See the fact file below for more information on the Lisbon or alternatively, you can download our 19-page Lisbon worksheet pack to utilise within the classroom or home environment.
Key Facts & Information
- The westernmost part of Lisbon is occupied by the Parque Florestal de Monsanto, a 10 km2 urban park, one of the largest in Europe that occupies 10% of the municipality.
- Lisbon has a Mediterranean climate with mild, rainy winters and warm to hot, dry summers. The average annual temperature is 17.4 °C, 21.3 °C (70.3 °F) during the day and 13.5 °C (56.3 °F) at night.
- Sunshine hours are 2,806 per year, from an average of 4.6 hours of sunshine duration per day. The annual average rainfall is 774 mm, with November being the wettest month.
- The city of Lisbon is rich in architecture; Romanesque, Gothic, Manueline, Baroque, Modern, and Postmodern constructions can be found all over Lisbon. The city is also crossed by historical boulevards and monuments.
- Lisbon is home to numerous prominent museums and art collections from all around the world.
- The National Museum of Ancient Art has one of the largest art collections in the world. The National Coach Museum has the world’s largest collection of royal coaches and carriages. These two are the most visited museums in the city.
- The Lisbon region is the wealthiest region in Portugal and it is well above the European Union’s GDP (Gross Domestic Product) per capita.
WHAT TO VISIT
- Belém is recognized for its concentration of national monuments and public spaces, including a mixture of historical buildings and modern symbols of Portuguese culture.
- Belém’s main street and historical avenue is Rua de Belém, a strip of 160-year-old buildings that have survived several years of change and modernization.
- You may also visit in Belém the overcrowded Torre de Belém (Belém Tower). It is the Tower of Saint Vincent, a 16th-century fortification that served both as a fortress and as a ceremonial gateway to Lisbon.
- The oldest district of Lisbon spreads down the southern slope from the Castle of São Jorge to the River Tagus. Its name, derived from the Arabic Al-hamma, means fountains or baths.
- It is a historical quarter of mixed-use buildings occupied by Fado bars, restaurants, and homes with small shops downstairs.
- Pastéis de nata is the iconic egg custard tart. It is easily available in all pastry shops and accompanied by a bica (café).
- Pastéis de Belém is the best café that has been making natas since 1837 and is considered to be the first to do so commercially.
- Sardinhas grelhadas is grilled sardines and one of Portugal’s most beloved dishes. They are a symbol of Festas de Lisboa – a month-long party in June.

• _Excerpted data_
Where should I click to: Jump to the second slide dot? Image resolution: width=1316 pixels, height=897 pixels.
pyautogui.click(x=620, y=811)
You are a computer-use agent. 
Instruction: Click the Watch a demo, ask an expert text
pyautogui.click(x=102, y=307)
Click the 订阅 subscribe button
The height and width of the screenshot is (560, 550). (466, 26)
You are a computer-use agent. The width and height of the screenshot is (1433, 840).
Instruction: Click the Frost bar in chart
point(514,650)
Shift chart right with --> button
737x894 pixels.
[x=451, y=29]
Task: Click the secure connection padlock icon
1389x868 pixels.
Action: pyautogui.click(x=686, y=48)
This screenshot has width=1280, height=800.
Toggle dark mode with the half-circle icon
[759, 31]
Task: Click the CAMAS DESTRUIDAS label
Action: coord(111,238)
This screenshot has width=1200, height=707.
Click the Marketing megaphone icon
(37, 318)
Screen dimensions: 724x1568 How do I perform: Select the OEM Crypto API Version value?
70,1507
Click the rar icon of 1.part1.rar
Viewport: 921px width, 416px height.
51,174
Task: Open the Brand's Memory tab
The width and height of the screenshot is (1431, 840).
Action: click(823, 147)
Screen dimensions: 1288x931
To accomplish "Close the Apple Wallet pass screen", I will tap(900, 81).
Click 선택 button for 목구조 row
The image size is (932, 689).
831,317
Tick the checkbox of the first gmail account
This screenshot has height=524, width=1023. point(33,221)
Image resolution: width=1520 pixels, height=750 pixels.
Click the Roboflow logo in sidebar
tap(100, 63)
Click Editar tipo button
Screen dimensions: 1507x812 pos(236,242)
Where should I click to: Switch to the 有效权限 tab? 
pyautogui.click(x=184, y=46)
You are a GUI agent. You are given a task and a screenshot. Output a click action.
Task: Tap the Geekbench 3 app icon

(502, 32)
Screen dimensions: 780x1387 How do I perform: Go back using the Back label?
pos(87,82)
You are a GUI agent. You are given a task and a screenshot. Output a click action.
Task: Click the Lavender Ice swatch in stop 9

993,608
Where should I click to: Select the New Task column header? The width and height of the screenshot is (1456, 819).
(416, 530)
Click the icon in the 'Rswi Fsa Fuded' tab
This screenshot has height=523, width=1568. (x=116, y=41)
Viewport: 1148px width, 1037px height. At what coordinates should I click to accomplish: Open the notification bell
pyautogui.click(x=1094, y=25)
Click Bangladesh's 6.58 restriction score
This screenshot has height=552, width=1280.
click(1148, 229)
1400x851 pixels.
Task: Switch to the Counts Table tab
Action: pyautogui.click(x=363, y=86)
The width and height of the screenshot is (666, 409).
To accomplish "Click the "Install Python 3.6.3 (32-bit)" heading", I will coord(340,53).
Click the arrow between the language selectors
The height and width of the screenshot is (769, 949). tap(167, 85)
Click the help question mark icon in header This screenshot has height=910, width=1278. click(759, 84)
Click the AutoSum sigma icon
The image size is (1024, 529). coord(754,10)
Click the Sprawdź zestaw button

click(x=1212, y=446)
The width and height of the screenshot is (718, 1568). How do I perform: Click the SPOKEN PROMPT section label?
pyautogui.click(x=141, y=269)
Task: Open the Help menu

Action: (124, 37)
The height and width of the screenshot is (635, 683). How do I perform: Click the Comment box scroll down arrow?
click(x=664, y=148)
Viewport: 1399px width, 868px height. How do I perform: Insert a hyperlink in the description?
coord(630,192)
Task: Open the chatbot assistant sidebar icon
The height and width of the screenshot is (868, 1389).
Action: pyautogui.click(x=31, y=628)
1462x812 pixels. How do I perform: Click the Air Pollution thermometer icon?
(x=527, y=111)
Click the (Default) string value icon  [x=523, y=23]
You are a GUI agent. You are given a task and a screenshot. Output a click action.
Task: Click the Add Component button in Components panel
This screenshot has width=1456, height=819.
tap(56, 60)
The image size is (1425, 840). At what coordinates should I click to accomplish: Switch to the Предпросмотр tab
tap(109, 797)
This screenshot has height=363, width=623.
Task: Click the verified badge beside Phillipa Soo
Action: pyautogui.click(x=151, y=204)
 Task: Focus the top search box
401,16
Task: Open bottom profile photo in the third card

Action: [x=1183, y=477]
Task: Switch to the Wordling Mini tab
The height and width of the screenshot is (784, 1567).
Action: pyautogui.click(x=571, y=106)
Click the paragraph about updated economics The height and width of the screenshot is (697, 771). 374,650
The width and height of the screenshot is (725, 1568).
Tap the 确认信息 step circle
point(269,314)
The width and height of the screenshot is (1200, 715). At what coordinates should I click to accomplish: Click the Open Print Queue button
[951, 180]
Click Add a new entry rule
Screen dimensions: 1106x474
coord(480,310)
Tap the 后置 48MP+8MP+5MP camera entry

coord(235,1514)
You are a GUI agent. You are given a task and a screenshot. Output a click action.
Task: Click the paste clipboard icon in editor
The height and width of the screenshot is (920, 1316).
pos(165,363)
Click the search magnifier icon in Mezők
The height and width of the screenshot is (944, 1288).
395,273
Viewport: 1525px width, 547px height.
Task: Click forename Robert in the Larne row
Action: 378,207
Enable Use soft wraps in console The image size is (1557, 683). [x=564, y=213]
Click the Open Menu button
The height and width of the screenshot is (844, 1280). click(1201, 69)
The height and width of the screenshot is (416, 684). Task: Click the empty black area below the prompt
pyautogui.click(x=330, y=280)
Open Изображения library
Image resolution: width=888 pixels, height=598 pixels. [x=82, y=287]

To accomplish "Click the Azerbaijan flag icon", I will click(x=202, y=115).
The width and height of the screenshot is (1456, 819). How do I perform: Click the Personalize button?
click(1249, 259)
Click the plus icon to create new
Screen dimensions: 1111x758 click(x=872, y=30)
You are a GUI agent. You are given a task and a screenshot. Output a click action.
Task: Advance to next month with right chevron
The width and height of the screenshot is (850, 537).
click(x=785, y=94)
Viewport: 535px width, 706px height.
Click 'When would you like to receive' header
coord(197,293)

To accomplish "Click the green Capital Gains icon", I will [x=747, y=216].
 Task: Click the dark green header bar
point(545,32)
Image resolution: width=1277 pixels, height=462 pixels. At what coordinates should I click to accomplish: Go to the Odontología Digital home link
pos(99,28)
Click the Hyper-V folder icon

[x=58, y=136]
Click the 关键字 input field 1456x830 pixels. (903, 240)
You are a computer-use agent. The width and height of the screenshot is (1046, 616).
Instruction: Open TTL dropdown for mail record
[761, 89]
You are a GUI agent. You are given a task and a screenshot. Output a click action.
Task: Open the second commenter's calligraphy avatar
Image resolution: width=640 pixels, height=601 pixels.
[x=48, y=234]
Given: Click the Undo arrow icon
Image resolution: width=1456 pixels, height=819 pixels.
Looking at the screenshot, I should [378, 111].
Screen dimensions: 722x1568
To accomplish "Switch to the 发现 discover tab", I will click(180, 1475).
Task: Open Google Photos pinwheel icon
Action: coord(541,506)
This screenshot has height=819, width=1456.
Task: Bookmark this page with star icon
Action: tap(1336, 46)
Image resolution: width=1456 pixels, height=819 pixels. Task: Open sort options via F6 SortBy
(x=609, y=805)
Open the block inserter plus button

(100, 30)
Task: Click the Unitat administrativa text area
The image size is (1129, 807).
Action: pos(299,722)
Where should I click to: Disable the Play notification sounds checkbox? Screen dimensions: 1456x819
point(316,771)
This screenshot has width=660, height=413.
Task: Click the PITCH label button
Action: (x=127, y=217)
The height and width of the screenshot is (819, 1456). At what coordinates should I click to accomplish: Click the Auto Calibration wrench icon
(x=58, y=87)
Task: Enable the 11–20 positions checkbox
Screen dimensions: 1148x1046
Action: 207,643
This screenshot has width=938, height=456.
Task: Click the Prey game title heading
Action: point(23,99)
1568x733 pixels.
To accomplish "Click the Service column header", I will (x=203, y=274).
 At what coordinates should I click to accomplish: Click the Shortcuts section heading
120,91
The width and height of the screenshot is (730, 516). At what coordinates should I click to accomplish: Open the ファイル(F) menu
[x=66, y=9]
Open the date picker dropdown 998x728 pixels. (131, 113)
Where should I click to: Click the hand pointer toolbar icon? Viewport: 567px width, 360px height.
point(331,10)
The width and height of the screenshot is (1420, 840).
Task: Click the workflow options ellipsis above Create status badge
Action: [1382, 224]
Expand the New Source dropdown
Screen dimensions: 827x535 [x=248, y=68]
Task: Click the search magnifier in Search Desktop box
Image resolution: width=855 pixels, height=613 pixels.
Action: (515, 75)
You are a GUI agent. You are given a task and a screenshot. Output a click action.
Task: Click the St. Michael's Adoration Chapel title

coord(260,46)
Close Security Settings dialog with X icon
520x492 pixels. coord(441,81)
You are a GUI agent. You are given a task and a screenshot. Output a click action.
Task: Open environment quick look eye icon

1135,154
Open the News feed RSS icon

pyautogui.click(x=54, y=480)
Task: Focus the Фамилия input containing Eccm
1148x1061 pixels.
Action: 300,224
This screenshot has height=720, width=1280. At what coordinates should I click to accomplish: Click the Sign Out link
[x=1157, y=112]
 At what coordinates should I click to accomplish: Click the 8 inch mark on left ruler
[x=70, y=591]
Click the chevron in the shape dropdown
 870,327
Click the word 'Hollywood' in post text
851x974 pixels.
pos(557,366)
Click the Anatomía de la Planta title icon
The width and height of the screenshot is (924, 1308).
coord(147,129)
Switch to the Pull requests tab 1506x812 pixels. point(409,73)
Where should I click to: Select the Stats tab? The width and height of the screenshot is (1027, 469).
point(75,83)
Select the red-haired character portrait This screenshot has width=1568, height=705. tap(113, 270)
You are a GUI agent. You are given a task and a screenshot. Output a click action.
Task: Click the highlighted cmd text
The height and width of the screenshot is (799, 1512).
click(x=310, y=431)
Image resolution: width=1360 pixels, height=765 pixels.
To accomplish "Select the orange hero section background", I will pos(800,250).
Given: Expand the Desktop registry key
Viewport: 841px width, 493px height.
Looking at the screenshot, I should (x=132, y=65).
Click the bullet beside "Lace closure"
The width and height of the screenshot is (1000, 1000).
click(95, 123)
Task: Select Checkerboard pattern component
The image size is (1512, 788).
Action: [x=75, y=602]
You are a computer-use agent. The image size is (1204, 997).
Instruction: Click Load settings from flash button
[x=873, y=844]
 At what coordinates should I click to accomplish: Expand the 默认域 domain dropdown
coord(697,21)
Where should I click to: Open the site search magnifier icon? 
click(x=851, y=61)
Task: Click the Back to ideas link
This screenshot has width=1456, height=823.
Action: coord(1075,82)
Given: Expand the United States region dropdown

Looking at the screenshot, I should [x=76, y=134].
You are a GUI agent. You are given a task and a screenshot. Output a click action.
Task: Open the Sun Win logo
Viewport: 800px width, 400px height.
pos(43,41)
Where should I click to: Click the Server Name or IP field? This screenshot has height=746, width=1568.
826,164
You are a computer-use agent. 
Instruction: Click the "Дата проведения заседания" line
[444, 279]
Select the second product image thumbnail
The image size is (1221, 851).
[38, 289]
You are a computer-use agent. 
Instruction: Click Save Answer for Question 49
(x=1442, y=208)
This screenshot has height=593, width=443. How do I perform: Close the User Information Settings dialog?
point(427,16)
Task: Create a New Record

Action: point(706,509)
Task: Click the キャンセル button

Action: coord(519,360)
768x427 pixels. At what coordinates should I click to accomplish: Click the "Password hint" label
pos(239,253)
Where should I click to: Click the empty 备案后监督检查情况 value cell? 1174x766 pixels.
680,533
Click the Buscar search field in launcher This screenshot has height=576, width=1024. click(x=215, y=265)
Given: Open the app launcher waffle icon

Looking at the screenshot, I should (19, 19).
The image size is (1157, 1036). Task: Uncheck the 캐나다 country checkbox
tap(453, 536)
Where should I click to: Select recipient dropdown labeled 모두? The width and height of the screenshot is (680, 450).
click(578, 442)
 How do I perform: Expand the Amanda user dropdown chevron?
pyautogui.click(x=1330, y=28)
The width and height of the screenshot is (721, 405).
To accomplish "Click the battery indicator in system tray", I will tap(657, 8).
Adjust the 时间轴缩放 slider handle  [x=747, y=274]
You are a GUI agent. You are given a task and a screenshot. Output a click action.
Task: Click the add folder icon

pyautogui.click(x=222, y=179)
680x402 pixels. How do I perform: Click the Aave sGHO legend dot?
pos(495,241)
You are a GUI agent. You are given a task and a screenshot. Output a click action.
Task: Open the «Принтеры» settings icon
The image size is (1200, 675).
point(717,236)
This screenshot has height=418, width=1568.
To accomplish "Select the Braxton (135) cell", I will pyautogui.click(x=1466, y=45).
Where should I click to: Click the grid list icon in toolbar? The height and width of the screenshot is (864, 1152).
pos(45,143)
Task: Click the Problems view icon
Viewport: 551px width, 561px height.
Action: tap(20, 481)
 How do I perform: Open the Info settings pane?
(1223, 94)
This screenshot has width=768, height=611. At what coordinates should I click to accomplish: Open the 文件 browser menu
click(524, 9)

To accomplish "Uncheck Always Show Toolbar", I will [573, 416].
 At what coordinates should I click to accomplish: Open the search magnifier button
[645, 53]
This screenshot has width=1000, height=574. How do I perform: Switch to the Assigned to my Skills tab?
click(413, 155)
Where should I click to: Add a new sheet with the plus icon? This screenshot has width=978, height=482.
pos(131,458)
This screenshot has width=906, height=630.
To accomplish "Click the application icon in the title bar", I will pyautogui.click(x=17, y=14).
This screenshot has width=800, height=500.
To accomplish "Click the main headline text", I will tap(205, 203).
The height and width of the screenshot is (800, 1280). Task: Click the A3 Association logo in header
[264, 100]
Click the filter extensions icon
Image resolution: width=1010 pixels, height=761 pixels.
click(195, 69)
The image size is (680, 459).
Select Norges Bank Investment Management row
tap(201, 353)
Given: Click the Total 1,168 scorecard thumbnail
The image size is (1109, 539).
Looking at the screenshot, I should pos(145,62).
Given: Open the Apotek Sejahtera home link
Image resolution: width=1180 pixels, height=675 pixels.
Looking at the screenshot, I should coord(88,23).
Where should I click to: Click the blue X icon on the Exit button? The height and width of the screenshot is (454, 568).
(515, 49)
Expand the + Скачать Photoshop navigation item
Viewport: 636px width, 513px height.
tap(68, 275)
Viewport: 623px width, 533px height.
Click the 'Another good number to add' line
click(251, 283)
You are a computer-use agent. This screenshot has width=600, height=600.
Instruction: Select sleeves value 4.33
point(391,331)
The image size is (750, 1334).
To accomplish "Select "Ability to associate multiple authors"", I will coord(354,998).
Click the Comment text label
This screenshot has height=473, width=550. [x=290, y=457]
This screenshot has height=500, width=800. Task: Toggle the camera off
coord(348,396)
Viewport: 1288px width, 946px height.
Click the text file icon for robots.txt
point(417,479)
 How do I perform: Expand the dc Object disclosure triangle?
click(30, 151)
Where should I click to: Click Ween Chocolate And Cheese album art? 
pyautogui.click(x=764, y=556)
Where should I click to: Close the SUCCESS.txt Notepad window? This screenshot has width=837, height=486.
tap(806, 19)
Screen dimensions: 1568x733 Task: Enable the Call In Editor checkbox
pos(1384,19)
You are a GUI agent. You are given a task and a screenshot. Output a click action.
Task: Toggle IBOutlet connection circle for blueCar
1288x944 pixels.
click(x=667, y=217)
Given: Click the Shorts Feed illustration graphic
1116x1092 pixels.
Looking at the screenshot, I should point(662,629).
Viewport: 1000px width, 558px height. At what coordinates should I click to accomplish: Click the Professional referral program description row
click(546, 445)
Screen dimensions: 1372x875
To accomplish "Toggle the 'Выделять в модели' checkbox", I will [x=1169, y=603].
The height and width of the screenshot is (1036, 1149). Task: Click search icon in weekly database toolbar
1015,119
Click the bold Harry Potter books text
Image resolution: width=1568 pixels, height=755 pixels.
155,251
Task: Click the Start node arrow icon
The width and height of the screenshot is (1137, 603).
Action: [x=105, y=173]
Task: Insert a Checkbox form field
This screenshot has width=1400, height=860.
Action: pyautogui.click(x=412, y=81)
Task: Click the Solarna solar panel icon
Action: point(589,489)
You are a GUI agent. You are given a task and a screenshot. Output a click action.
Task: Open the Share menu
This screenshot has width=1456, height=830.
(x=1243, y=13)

• _Given instruction 1_
According to the Lisbon fact file, which month is the wettest in the city?
• _Given instruction 2_
Revise the Lisbon fact file starting at "- Belém’s main" and ending at "change and modernization.", changing "modernization" to "renovation".

• _Complete answer 1_
November

• _Complete answer 2_
- Belém’s main street and historical avenue is Rua de Belém, a strip of 160-year-old buildings that have survived several years of change and renovation.